ブチルリチウムは強力な塩基ですが、シクロプロパンや単純なオレフィン、芳香環水素などで酸性度の低いプロトンを引き抜くのは容易ではないです。そういう時はもっと強力な塩基を使用する必要があります。
ブチルリチウムは非プロトン性溶媒中では互いに集まってクラスターを形成していることが知られています(エーテル中は4量体)。このクラスター状態では反応性が低下します。
単量体にするためにカチオンをトラップするような添加物を加えることで活性化させる方法があります。例えばTMEDA(テトラメチルエチレンジアミン)はリチウムイオンに配位してより反応性の高いクラスターを形成します。しかし、添加物自体が反応してしまう欠点があります。
そうした問題を解決したのがシュロッサー塩基です。
シュロッサー塩基はManfred Schlosserによって発見された超塩基で、アルキルリチウムとカリウム tert-ブトキシドから作られる超強力な塩基です(超塩基)。
一般的なシュロッサー塩基は、ノルマルブチルリチウムとカリウム tert-ブトキシドを1:1で混合させて調製します。シュロッサー塩基は非常に強い塩基性を有しており、トルエンのメチルの水素を引き抜いて、メタル化してベンジルカリウムを生成できます。

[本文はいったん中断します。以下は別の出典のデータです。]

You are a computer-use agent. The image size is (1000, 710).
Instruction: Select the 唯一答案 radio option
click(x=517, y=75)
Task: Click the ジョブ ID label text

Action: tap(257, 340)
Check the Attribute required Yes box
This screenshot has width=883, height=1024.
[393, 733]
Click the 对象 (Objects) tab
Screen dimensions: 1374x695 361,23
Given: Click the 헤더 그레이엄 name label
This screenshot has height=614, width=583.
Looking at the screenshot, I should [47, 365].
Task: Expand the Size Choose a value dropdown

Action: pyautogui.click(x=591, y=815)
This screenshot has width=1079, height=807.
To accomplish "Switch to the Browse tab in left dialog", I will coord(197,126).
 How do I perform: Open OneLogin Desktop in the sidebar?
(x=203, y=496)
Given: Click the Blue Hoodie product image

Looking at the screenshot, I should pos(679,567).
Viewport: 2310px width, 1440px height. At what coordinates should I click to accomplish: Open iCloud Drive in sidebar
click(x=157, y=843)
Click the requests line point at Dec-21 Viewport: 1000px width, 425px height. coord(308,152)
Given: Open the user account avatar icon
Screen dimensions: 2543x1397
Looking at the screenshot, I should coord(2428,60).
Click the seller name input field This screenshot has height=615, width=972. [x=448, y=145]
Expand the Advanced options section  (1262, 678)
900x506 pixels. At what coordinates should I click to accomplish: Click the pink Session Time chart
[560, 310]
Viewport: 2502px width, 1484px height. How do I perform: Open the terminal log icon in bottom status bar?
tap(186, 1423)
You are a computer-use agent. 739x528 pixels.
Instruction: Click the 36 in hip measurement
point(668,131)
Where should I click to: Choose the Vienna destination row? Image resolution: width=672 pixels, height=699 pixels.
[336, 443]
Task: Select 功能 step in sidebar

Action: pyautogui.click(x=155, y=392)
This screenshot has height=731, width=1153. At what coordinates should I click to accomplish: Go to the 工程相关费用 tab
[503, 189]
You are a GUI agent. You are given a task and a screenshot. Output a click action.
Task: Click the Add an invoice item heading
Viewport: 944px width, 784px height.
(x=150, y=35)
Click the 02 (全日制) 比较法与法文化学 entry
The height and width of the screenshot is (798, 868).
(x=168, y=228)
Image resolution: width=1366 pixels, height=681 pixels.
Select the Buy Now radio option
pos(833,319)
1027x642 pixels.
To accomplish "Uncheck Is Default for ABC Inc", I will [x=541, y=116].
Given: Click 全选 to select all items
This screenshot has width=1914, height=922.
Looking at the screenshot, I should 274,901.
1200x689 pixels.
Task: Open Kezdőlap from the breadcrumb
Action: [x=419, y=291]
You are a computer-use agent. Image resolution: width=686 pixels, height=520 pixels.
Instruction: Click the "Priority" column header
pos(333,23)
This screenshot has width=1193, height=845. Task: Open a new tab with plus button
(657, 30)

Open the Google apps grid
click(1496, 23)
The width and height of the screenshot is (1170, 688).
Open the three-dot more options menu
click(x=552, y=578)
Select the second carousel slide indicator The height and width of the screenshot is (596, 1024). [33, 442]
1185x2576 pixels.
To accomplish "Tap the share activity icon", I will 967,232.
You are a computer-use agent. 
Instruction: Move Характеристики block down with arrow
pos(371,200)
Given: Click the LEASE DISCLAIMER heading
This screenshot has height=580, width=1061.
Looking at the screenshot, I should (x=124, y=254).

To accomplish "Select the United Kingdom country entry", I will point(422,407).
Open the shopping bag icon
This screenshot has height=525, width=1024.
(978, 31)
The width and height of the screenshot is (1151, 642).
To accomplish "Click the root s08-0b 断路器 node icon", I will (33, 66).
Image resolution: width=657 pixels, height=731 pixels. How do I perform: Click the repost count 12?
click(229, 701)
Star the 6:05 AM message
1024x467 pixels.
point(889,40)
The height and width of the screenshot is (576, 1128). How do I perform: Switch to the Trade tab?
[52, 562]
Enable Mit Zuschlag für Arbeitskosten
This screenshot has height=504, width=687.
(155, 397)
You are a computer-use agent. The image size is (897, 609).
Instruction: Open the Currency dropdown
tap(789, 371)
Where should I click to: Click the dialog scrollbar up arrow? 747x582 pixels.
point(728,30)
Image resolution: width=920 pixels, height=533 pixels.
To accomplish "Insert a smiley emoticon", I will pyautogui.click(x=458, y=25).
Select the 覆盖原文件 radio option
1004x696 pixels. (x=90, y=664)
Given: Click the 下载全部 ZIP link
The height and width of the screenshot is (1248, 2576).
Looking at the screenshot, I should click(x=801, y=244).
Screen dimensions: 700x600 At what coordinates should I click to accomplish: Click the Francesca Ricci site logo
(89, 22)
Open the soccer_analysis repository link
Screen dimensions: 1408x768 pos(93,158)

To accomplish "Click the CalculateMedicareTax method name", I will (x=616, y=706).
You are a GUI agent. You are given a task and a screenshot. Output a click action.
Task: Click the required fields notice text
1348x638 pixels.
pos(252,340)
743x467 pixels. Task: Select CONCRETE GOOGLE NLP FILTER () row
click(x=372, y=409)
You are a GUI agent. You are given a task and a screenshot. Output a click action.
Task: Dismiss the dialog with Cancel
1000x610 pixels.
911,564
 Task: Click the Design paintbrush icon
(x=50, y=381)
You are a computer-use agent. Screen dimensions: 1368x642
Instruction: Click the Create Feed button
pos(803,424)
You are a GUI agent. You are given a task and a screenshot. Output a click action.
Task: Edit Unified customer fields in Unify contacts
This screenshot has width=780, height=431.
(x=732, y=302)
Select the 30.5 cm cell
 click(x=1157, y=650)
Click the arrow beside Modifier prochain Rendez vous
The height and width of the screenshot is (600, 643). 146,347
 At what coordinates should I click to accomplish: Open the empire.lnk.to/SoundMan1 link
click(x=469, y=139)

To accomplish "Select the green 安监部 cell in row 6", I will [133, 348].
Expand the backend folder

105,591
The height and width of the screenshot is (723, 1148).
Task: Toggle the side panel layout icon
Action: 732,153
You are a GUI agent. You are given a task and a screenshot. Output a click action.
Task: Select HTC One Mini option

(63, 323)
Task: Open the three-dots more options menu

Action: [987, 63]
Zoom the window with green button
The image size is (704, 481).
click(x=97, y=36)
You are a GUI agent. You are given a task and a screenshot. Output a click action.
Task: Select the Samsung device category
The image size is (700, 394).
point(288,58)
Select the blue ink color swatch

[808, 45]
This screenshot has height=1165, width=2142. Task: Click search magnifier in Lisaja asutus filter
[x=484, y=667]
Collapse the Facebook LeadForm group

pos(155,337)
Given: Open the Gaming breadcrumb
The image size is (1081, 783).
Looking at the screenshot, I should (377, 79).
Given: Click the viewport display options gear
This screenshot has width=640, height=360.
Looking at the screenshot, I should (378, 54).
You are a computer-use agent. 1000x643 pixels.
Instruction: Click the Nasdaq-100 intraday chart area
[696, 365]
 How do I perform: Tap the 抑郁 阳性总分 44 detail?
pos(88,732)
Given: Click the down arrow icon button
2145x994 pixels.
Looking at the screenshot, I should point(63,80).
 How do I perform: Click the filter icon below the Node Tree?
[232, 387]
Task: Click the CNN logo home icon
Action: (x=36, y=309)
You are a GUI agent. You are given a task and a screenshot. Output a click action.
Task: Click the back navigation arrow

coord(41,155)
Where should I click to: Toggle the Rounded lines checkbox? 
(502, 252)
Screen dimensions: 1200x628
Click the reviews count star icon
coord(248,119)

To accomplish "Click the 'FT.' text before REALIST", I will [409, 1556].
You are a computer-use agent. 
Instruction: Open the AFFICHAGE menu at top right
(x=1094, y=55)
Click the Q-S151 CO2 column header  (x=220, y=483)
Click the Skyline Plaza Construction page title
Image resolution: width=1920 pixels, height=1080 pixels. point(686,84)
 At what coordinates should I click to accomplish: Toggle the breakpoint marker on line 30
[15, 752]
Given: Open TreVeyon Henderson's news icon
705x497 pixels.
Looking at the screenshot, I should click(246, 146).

通常トルエンとノルマルブチルリチウム(及びt-BuOK)はほとんど反応しません。シュロッサー塩基ではベンゼンの水素も引き抜いてメタル化します。
活性種は何?
ノルマルブチルリチウムとカリウム tert-ブトキシドとの反応によって、アルキルカリウムが生成していると考えられています。
n-BuLi + t-BuOK → n-BuK + t-BuOLi
参考文献
1) Mongin, Florence, Raimondo Maggi, and Manfred Schlosser. “About bases and superbases.” CHIMIA International Journal for Chemistry 50.12 (1996): 650-652.
tert-ブチルカリウムという名前は間違いだと思います。
正しくはカリウム tert-ブトキシドです。
ありがとうございます。カリウム tert-ブトキシドに修正します。今後ともミスがあればご指摘いただければと思います。